Published 10:36 pm Wednesday, July 9, 2008

After coming back to work from the Fourth of July weekend, I found myself a little sluggish and not ready for work. According to the complaining that I have heard from most of my coworkers, they were not ready to come back to work either.

The weekend may have seemed short to some people, not because they had to work an extra day but because of each individual’s brain. After doing some research, I found out that out brains are working alarm clocks. That’s right. All this time we have been spending loads of money on those expensive little machines that tell us what time it is, and we didn’t even need them.

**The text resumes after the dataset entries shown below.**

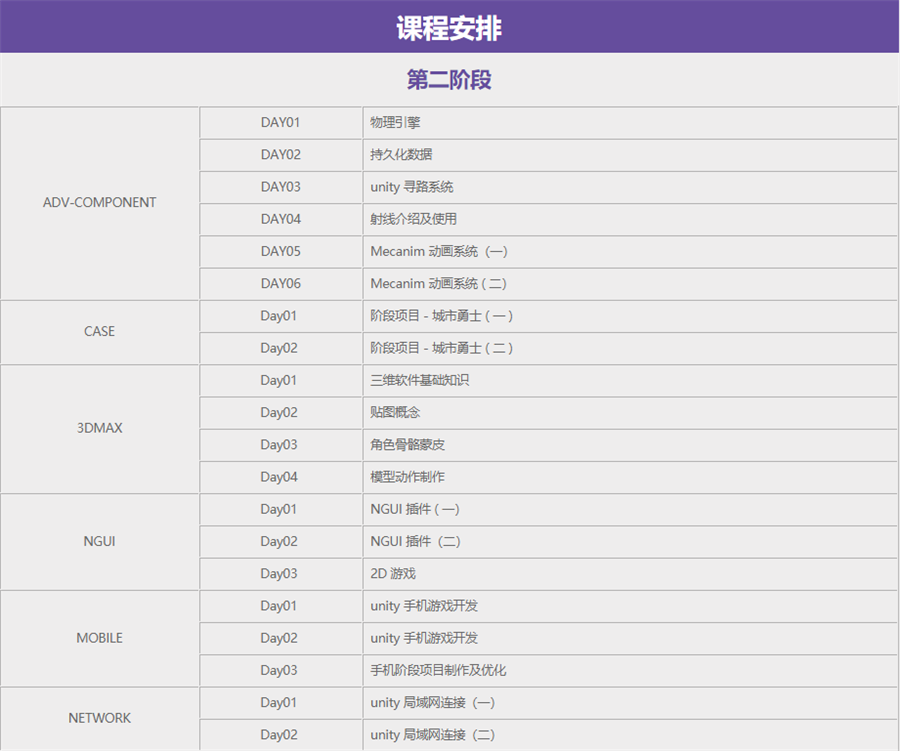Select the 三维软件基础知识 lesson

(419, 380)
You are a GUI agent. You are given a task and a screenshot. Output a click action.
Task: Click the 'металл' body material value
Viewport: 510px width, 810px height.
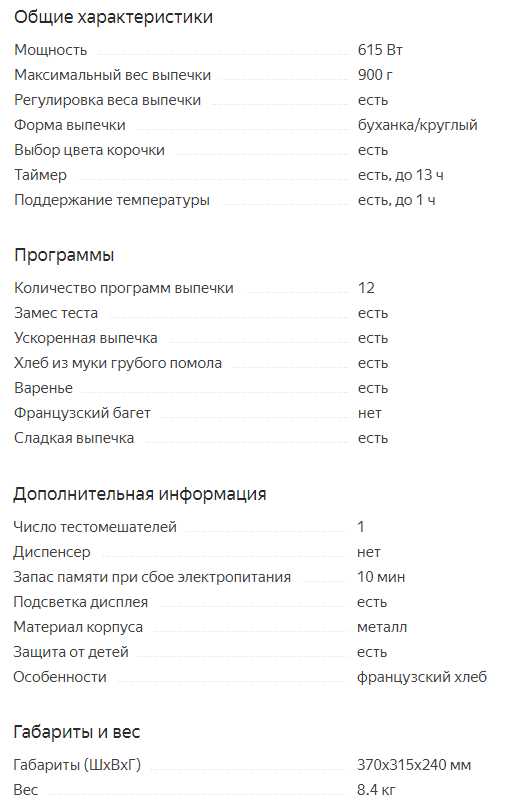click(382, 627)
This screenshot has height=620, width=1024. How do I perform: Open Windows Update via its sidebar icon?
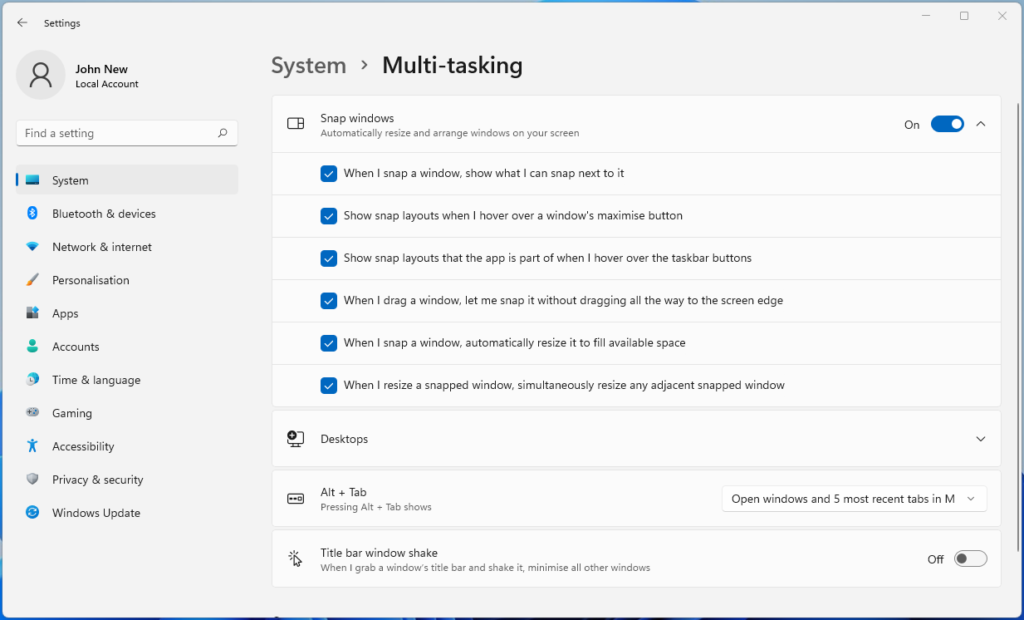click(33, 513)
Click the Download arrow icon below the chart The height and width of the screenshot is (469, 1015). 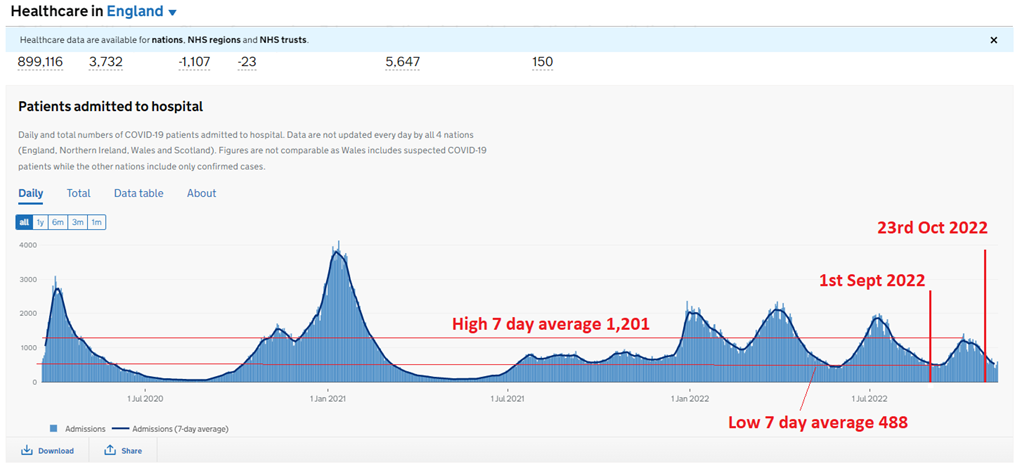point(27,451)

According to some sleep studies done at Auburn and other various universities, the human brain, when kept on a schedule, can actually remember when to wake up. If for instance you work five to six days a week and you get up every morning at the same exact time, you can actually tell your brain to wake you up early. For several years through high school, I found myself waking up at 5 a.m. to make sure I had all of my work done before going to school. After a few weeks of waking up at this time, I found that I would wake up at least five minutes before my alarm clock would ring. I just thought this was from stress at school and work, but according to the sleep study, my brain preset itself to wake up before my alarm clock.

Over this past week, I have been waking up at around 5:30 every morning even if I have gotten to go back to sleep. Over my three-day weekend, I found it hard to sleep past 8 a.m., and that was just no fun because I really wanted to rest a little. By the third day, I finally broke by body in to sleeping late, and then Monday morning I had to get back into the grove of waking up and coming to work. It was this that caused me to feel tired at work and what caused me to look up the reason as to why I couldn’t sleep any more than I did.

The sleep study really helped me in realizing just how much more my brain can do than I give it credit for. I really do wish that someone could have programmed a snooze button so that on vacations and holidays sleeping late and enjoying time off work would be a little easier.

Note: Ashley McCartney is a news writer for The Clanton Advertiser. Her column appears each Thursday.